------ Dataset extract ------

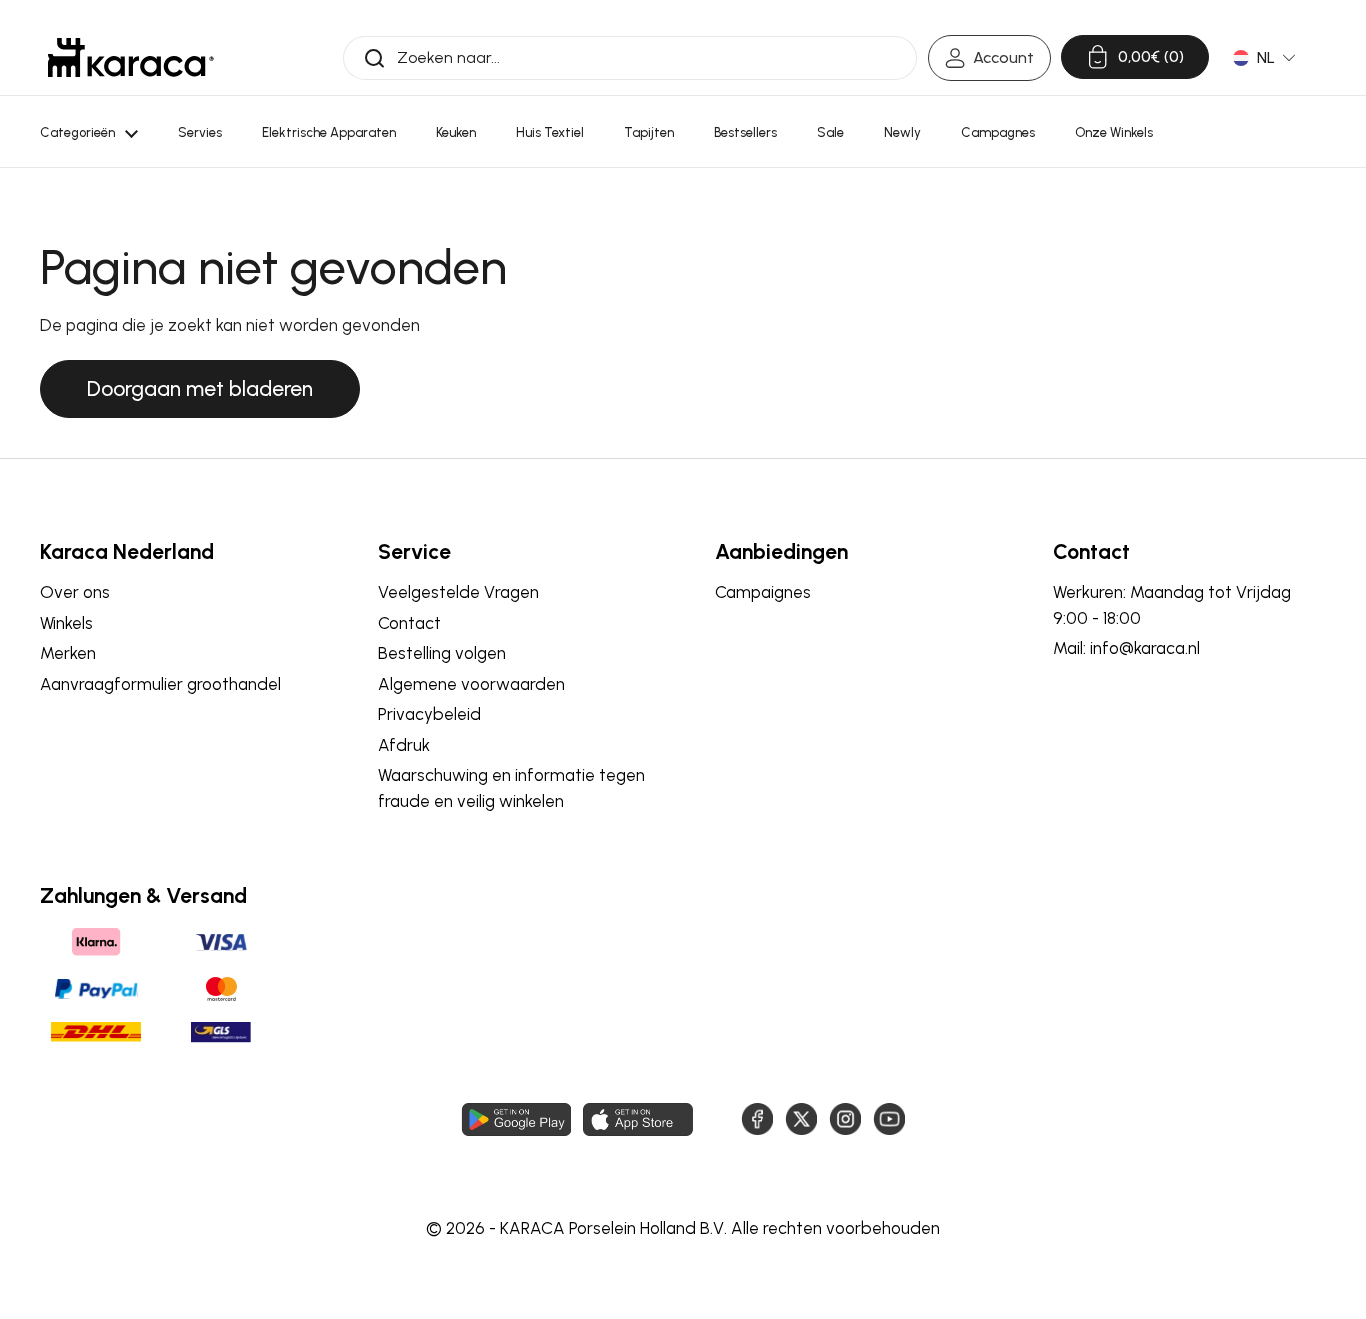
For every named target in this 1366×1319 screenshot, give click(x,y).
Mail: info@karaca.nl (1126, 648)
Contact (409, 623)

------
------ Dataset extract ------

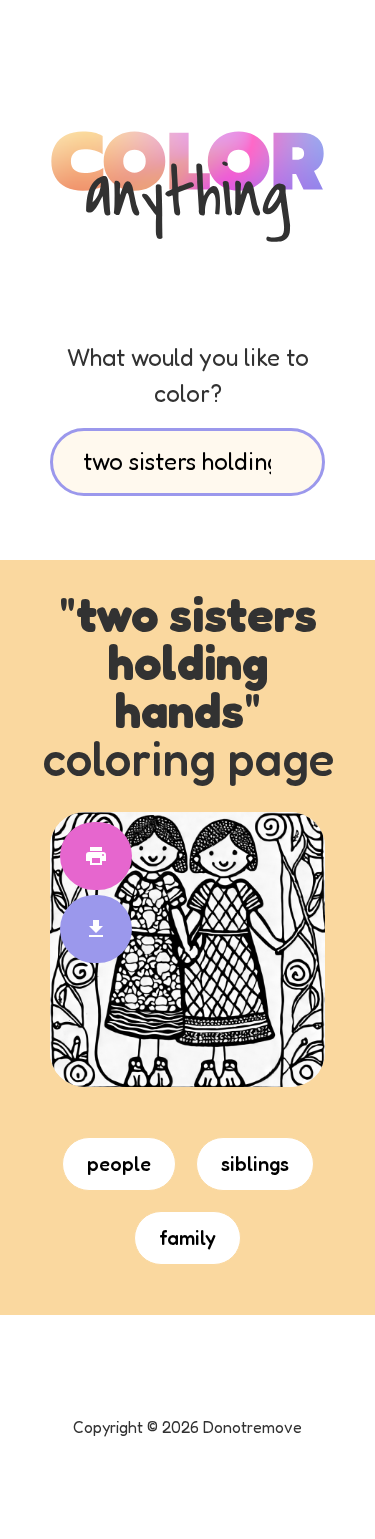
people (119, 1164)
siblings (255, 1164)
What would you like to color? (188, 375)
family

------

## The problem
Quote the listing above, but only from the line that shows "For every named" through the line that shows "Contact (409, 623)".

## Written response
For every named target in this 1366×1319 screenshot, give click(x,y).
Mail: info@karaca.nl (1126, 648)
Contact (409, 623)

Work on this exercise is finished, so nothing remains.